Data section:
+++

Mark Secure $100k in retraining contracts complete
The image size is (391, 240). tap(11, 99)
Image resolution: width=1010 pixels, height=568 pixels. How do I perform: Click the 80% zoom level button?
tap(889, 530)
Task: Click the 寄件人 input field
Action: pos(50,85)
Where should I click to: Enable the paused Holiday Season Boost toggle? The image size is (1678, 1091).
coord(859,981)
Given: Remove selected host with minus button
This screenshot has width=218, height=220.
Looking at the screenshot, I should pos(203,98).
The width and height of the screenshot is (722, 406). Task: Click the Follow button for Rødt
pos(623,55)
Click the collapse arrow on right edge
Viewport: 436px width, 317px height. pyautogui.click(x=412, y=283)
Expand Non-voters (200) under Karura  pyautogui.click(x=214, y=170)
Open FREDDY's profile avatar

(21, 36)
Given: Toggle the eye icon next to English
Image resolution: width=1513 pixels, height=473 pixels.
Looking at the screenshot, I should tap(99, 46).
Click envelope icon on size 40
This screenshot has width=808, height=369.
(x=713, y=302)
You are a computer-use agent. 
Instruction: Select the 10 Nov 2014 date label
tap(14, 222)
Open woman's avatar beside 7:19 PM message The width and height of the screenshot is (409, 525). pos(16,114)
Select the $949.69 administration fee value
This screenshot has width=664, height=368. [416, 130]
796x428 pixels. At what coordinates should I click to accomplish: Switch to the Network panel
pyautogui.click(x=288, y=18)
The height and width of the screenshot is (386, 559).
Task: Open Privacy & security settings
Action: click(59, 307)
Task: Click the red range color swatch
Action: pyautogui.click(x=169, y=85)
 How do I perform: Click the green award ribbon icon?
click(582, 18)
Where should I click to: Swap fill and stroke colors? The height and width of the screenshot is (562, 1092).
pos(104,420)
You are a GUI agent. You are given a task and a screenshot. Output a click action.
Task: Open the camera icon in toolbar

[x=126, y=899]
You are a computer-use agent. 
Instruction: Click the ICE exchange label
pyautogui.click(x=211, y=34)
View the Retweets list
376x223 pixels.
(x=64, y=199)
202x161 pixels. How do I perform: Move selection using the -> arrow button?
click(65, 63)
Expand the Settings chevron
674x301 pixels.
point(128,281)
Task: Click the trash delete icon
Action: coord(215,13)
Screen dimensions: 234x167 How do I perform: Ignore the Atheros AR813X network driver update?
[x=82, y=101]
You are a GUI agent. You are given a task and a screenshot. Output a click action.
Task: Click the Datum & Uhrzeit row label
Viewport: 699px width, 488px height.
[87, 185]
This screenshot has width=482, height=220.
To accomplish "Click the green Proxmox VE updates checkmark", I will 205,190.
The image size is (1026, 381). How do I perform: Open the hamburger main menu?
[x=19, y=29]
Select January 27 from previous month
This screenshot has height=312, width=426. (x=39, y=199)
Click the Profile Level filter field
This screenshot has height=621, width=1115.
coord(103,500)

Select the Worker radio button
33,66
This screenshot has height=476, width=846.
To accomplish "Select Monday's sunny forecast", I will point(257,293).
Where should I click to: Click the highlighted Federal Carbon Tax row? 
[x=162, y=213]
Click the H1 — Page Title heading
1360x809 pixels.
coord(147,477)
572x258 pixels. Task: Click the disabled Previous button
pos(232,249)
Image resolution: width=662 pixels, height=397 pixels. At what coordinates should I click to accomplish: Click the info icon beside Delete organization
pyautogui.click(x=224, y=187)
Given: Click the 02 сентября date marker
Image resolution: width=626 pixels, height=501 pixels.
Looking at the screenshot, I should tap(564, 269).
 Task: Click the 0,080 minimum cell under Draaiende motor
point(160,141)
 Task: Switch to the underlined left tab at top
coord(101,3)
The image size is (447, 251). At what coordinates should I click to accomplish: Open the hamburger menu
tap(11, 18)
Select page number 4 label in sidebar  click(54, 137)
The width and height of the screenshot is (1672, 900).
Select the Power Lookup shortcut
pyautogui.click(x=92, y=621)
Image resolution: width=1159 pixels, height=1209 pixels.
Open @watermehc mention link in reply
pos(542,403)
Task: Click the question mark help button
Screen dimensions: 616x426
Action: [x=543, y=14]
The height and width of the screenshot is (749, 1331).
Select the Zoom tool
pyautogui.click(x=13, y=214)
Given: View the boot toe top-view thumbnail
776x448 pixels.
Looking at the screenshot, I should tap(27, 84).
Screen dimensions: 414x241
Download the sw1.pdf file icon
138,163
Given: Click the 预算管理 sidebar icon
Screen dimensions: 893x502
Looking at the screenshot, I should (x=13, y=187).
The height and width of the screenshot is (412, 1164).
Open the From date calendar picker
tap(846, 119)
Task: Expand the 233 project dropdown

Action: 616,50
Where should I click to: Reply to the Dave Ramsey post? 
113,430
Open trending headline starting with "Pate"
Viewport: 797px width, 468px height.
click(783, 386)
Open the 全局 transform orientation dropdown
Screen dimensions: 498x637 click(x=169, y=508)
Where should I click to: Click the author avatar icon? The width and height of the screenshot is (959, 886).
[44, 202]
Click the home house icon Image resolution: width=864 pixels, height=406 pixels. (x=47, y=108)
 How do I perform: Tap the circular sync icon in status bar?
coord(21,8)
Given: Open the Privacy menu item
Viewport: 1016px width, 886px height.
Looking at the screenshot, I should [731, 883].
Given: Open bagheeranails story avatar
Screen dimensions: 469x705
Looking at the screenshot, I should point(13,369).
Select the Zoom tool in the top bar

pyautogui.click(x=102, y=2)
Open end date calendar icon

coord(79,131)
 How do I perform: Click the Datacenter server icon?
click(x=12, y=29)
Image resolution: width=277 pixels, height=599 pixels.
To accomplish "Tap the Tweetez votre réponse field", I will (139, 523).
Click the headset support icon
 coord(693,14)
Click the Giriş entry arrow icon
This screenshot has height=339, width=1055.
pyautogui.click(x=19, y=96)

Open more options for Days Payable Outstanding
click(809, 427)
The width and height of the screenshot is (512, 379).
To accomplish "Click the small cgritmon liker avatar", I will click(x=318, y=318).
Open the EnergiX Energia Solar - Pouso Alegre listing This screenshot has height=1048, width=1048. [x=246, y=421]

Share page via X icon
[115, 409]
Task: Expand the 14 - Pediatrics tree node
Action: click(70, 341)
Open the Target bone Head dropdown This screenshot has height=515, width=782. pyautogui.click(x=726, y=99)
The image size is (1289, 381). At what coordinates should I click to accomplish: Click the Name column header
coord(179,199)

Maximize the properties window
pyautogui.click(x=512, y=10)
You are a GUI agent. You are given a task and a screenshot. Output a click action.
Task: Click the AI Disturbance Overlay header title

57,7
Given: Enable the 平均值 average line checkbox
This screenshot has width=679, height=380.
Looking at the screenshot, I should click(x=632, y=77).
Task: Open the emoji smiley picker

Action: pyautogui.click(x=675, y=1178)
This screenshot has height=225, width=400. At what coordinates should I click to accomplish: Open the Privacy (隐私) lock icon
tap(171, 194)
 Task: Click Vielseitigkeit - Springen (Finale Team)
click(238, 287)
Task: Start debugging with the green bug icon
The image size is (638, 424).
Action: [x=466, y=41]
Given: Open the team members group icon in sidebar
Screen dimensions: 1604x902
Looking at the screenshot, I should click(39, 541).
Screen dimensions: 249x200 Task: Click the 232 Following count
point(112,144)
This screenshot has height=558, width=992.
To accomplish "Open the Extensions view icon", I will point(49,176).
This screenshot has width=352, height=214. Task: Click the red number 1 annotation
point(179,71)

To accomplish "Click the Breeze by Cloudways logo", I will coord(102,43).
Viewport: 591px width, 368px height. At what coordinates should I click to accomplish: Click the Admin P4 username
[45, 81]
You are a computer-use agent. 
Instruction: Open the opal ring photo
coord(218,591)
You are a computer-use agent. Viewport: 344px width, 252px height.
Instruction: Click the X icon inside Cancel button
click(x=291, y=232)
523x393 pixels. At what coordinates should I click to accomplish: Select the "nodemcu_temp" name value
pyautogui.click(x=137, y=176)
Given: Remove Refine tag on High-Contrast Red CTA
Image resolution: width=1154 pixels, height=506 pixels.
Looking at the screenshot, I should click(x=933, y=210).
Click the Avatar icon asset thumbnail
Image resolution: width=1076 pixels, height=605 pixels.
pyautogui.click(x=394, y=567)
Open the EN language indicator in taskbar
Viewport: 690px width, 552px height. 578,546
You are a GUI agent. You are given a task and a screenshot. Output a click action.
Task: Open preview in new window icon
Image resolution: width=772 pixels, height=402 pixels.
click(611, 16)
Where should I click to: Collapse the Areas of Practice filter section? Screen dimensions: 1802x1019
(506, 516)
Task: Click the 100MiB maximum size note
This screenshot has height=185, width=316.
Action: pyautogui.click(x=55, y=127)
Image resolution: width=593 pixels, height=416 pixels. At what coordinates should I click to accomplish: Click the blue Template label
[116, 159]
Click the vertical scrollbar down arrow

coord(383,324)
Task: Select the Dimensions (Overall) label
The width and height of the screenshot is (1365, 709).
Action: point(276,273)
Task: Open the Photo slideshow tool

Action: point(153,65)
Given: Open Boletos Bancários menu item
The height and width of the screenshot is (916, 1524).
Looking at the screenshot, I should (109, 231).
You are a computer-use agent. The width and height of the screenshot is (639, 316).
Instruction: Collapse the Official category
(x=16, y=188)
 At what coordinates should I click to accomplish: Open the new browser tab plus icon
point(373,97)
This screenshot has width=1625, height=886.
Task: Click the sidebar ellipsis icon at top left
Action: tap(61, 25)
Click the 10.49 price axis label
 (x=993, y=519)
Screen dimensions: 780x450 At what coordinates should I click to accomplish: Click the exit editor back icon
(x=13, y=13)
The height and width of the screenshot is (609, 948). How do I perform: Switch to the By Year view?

+++

What is needed: Render the part of the material that opens with the line containing "Click the H1 — Page Title heading" and closes with the line containing "Action: 616,50" as a numbered list, both of those lines included and blank lines left out.

Written solution:
1. Click the H1 — Page Title heading
2. 1360x809 pixels.
3. coord(147,477)
4. 572x258 pixels. Task: Click the disabled Previous button
5. pos(232,249)
6. Image resolution: width=662 pixels, height=397 pixels. At what coordinates should I click to accomplish: Click the info icon beside Delete organization
7. pyautogui.click(x=224, y=187)
8. Given: Click the 02 сентября date marker
9. Image resolution: width=626 pixels, height=501 pixels.
10. Looking at the screenshot, I should tap(564, 269).
11.  Task: Click the 0,080 minimum cell under Draaiende motor
12. point(160,141)
13.  Task: Switch to the underlined left tab at top
14. coord(101,3)
15. The image size is (447, 251). At what coordinates should I click to accomplish: Open the hamburger menu
16. tap(11, 18)
17. Select page number 4 label in sidebar  click(54, 137)
18. The width and height of the screenshot is (1672, 900).
19. Select the Power Lookup shortcut
20. pyautogui.click(x=92, y=621)
21. Image resolution: width=1159 pixels, height=1209 pixels.
22. Open @watermehc mention link in reply
23. pos(542,403)
24. Task: Click the question mark help button
25. Screen dimensions: 616x426
26. Action: [x=543, y=14]
27. The height and width of the screenshot is (749, 1331).
28. Select the Zoom tool
29. pyautogui.click(x=13, y=214)
30. Given: View the boot toe top-view thumbnail
31. 776x448 pixels.
32. Looking at the screenshot, I should tap(27, 84).
33. Screen dimensions: 414x241
34. Download the sw1.pdf file icon
35. 138,163
36. Given: Click the 预算管理 sidebar icon
37. Screen dimensions: 893x502
38. Looking at the screenshot, I should (x=13, y=187).
39. The height and width of the screenshot is (412, 1164).
40. Open the From date calendar picker
41. tap(846, 119)
42. Task: Expand the 233 project dropdown
43. Action: 616,50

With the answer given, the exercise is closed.